• Was zu tun ist: Schreiben Sie aus dem Text über die Zeit im Kloster die Stelle von „Vor kurzem besuchte“ bis einschließlich „Beziehungen, schöne Herausforderungen.“ wortgetreu ab.

Christlich 01.06.2024

Einige Zeit hinter Klostermauern zu verbringen, ermutigt dazu, das Gute im Leben zu entdecken

Sic transit tempora mundi. So vergeht der Ruhm der Welt. Ein krebskranker Mann in seinen Sechzigern schaute mit diesem Satz wehmütig auf sein Leben zurück. Vieles hatte er erreicht. Studium, Karriere, Familie, Wohlstand.

Von Thomas Beerle
Pfarrer, «Fresh X»
aktualisiert am 01.06.2024

Mich bewegt seine Aussage. Es stimmt, das Leben lässt sich nicht festhalten. Von Geburt an treiben wir dem Tod entgegen. Unaufhaltsam und manchmal auch unbarmherzig fliesst die Zeit.

Vor kurzem besuchte ich eine Weiterbildung in einem Kloster. In den 400 Jahre alten Mauern mit wunderbarem Klostergarten, mit einem geordneten Ablauf von Essen, Stille und Gebet stand für mich die Zeit beinahe still. Ich hatte einfach Zeit … musste nichts … konnte nachdenken … einen Schritt zurücktreten und das Leben als Ganzes anschauen. Was sich zunächst etwas komisch anfühlte, tat gut.

Das Thema dieser Zeit hiess «geerdet und beflügelt leben». Das regte mich an, mit einem besonderen Blickwinkel über das Leben nachzudenken. Was war gut in meinem Leben? In jeder Phase habe ich viel Gutes entdeckt. Geborgenheit, Freiheit, gute Beziehungen, schöne Herausforderungen.

• Bereitgestellte Daten:
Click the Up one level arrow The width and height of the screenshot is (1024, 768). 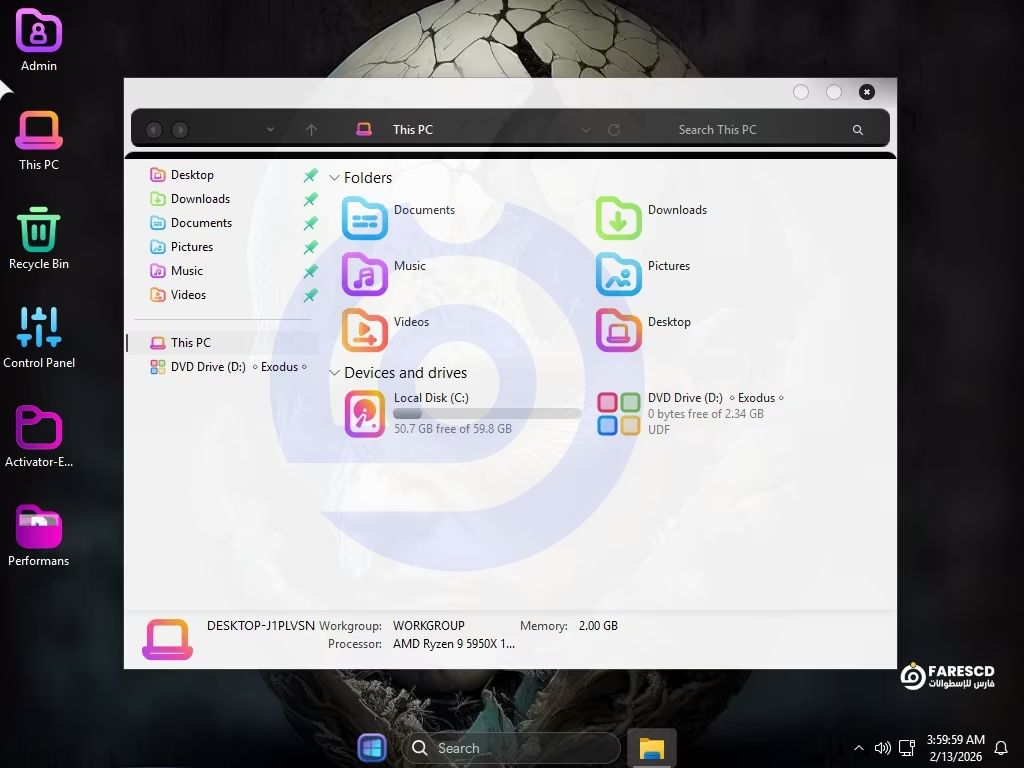click(x=311, y=130)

• Lösung der Aufgabe:
Vor kurzem besuchte ich eine Weiterbildung in einem Kloster. In den 400 Jahre alten Mauern mit wunderbarem Klostergarten, mit einem geordneten Ablauf von Essen, Stille und Gebet stand für mich die Zeit beinahe still. Ich hatte einfach Zeit … musste nichts … konnte nachdenken … einen Schritt zurücktreten und das Leben als Ganzes anschauen. Was sich zunächst etwas komisch anfühlte, tat gut.

Das Thema dieser Zeit hiess «geerdet und beflügelt leben». Das regte mich an, mit einem besonderen Blickwinkel über das Leben nachzudenken. Was war gut in meinem Leben? In jeder Phase habe ich viel Gutes entdeckt. Geborgenheit, Freiheit, gute Beziehungen, schöne Herausforderungen.